Scientists from Cardiff University in Wales, have contributed a new and important piece of information to our understanding of working memory processing — specifically visual working memory. Unlike image recognition (known as encoding) which activates specific brain regions depending on the type of image, the short term storage of images in working memory involves more generalized brain activation.

David E. J. Linden, Nikolaas N. Oosterhof, Christoph Klein, and, Paul E. Downing detailed their findings in the Journal of Neurophysiology.

Using fMRI (real time brain imaging) the researchers had eighteen participants view and memorize three sequentially presented images from one of four categories: faces, bodies, scenes, or flowers.

Ten seconds later they displayed an image from the same category and asked the participants to indicate whether this new image matched one of the previous three images–a test of visual working memory.  The test was repeated eighty times (with twenty iterations for each of the four categories). The researchers addressed the possibility that the participants were remembering the images as words rather than pictures they played the radio as background noise during the entirety of the experiment.

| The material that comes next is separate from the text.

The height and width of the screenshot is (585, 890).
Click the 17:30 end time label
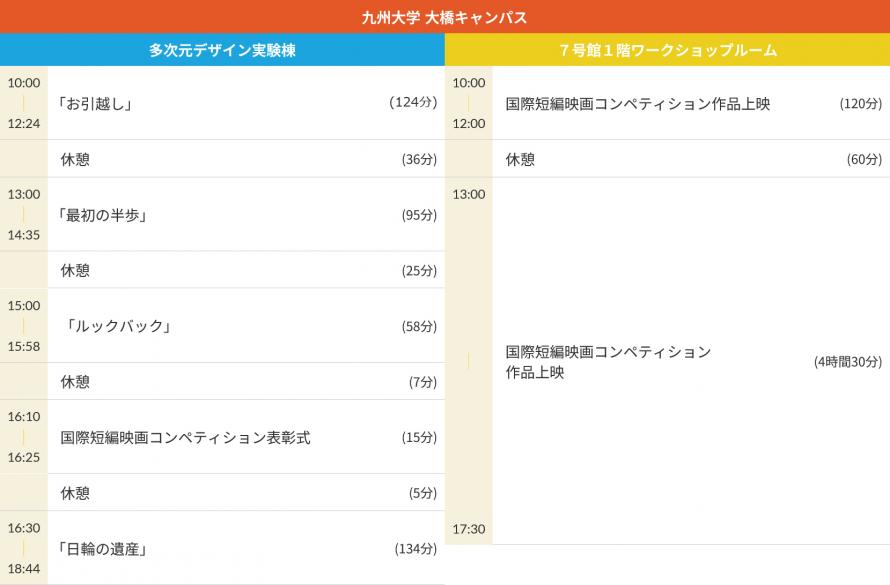coord(469,529)

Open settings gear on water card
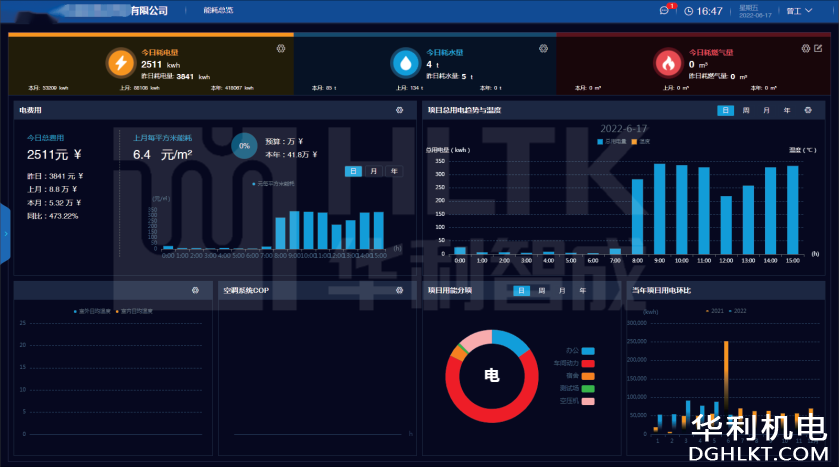tap(543, 48)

Region Activated for Working Memory Storage

The fMRI data showed that the brain areas known to be activated during visualization (encoding) at the rear of the brain declined in activity during the 10 second delay. Whereas areas near the front of the brain–in the prefrontal cortex and medial frontal gyrus–became active during the long delay while the participants tried to hold the images in working memory.

The same frontal areas activated during the working memory test for all visual stimuli, regardless of the category, suggesting they activate in a more general pattern for visual working memory with no particular specialization based on image category.

“We conclude that principles of cortical activation differ between encoding and maintenance of visual material,” the authors said.